TEXTE À ANALYSER:
--- --- ---
La loi Evin, qui encadre notamment la publicité pour l'alcool, est-elle remise en cause ? Claude Evin, l'ancien ministre de la Santé à l'origine de cette loi éponyme de 1991, s'en inquiète lundi matin dans les colonnes du Parisien. Un amendement sénatorial de la loi Macron pourrait en effet aboutir à alléger les contraintes encadrant la publicité pour l'alcool. L'amendement en question, déposé par le sénateur Gérard César (Les Républicains), propose de différencier information et publicité sur l'alcool. Face aux inquiétudes suscitées par cette proposition, la ministre de la Santé a appelé lundi à "ne pas changer la loi" Evin.
--- --- ---
[Enregistrements conservés]

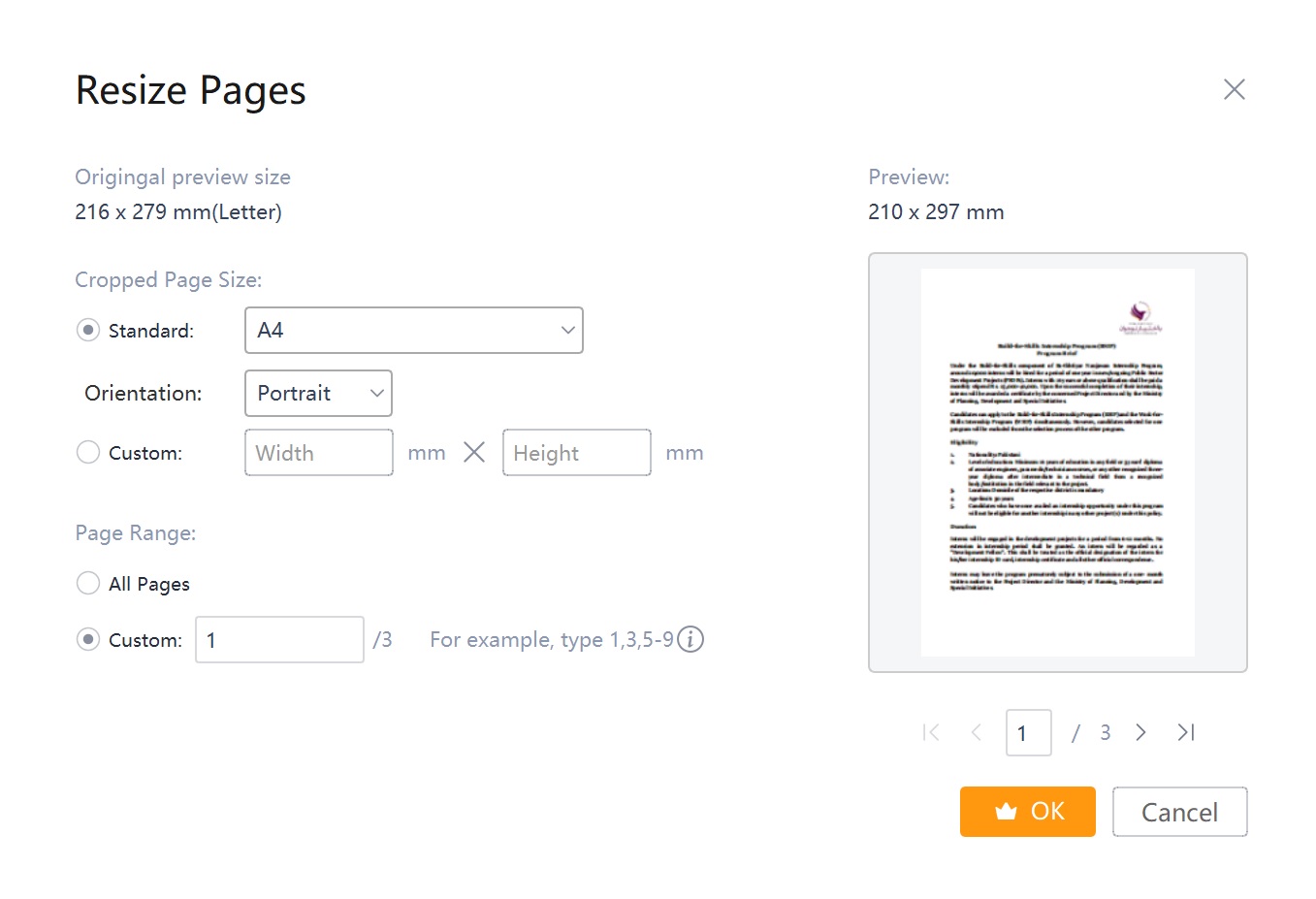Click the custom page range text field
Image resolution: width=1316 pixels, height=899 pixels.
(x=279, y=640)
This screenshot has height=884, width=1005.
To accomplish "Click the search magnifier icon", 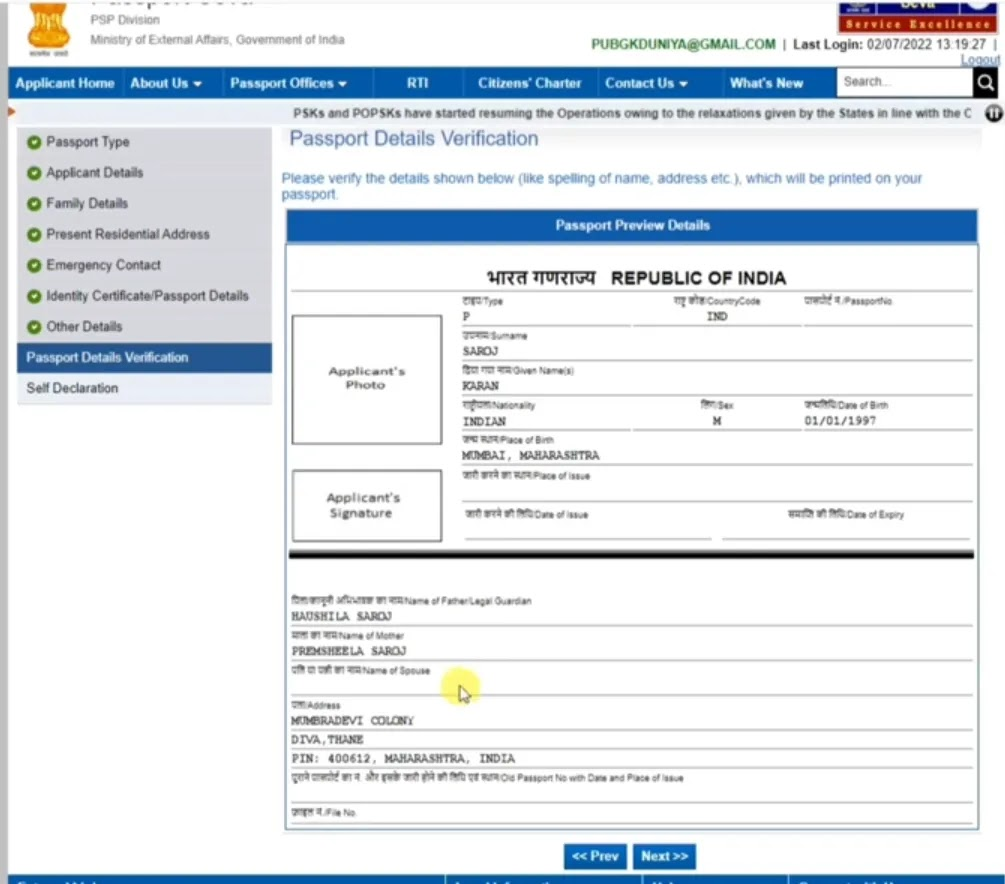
--- --- ---
CONSIGNE:
Répondez à ces questions à partir du texte sur la loi Evin.
(a) De quelle année date la loi Evin ?
(b) Quel sénateur a déposé l'amendement, et de quel parti est-il ?
(c) À quoi la ministre de la Santé a-t-elle appelé lundi ?
La liste n'est d'aucune utilité pour ce travail.

RÉSULTAT DE L'EXERCICE:
(a) De 1991.
(b) Gérard César, du parti Les Républicains.
(c) À « ne pas changer la loi » Evin.